Work to complete:
Can you render every line of the records below as a JSON list of strings, one string per line, leaving out any blank lines?

[Recorded data]

============

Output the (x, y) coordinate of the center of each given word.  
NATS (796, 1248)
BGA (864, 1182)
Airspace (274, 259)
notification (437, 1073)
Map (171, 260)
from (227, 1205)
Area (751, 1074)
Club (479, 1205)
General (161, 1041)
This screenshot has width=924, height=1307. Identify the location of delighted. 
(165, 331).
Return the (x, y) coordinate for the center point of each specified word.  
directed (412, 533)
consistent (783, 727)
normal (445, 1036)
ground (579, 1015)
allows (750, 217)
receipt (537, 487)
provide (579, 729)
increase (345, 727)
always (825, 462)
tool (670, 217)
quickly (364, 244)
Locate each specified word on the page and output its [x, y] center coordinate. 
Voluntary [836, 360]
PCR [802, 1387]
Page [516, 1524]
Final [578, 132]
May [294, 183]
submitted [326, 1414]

============

Completed task:
[
  "Output the (x, y) coordinate of the center of each given word.  ",
  "NATS (796, 1248)",
  "BGA (864, 1182)",
  "Airspace (274, 259)",
  "notification (437, 1073)",
  "Map (171, 260)",
  "from (227, 1205)",
  "Area (751, 1074)",
  "Club (479, 1205)",
  "General (161, 1041)",
  "This screenshot has width=924, height=1307. Identify the location of delighted. ",
  "(165, 331).",
  "Return the (x, y) coordinate for the center point of each specified word.  ",
  "directed (412, 533)",
  "consistent (783, 727)",
  "normal (445, 1036)",
  "ground (579, 1015)",
  "allows (750, 217)",
  "receipt (537, 487)",
  "provide (579, 729)",
  "increase (345, 727)",
  "always (825, 462)",
  "tool (670, 217)",
  "quickly (364, 244)",
  "Locate each specified word on the page and output its [x, y] center coordinate. ",
  "Voluntary [836, 360]",
  "PCR [802, 1387]",
  "Page [516, 1524]",
  "Final [578, 132]",
  "May [294, 183]",
  "submitted [326, 1414]"
]